**WORK TASK:** In the data that follows, how many lines include the string "Open"? Answer with the number alone.

**PROVIDED RECORDS:**
+--
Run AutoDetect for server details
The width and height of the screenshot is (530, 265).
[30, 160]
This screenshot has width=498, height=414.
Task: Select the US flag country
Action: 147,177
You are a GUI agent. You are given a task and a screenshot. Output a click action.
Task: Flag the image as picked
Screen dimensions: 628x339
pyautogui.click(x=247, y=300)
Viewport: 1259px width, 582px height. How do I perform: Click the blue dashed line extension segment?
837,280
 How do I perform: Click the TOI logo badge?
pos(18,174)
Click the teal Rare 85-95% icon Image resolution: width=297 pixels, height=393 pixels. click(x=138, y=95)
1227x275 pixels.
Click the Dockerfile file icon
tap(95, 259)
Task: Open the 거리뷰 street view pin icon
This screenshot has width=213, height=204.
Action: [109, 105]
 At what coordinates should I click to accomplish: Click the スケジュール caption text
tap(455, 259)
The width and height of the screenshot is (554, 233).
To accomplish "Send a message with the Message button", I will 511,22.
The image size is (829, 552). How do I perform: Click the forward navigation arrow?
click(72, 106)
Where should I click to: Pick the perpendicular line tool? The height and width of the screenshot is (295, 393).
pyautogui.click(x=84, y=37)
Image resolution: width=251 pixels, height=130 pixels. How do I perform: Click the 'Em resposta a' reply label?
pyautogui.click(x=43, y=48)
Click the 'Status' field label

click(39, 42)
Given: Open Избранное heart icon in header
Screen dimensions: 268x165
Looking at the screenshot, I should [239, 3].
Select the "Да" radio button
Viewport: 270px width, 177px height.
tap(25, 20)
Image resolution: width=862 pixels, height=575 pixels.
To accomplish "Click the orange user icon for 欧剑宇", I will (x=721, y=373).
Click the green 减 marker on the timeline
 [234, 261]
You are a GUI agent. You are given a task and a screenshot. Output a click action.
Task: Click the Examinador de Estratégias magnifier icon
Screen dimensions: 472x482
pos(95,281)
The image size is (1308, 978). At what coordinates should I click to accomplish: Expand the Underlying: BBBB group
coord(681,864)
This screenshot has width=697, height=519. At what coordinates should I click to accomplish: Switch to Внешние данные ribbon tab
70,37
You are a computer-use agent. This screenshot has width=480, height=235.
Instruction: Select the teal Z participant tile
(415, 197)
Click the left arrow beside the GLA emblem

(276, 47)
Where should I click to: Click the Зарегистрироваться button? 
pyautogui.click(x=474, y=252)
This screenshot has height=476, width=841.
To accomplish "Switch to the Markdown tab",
+--
**RESULT OF THE EXERCISE:** 2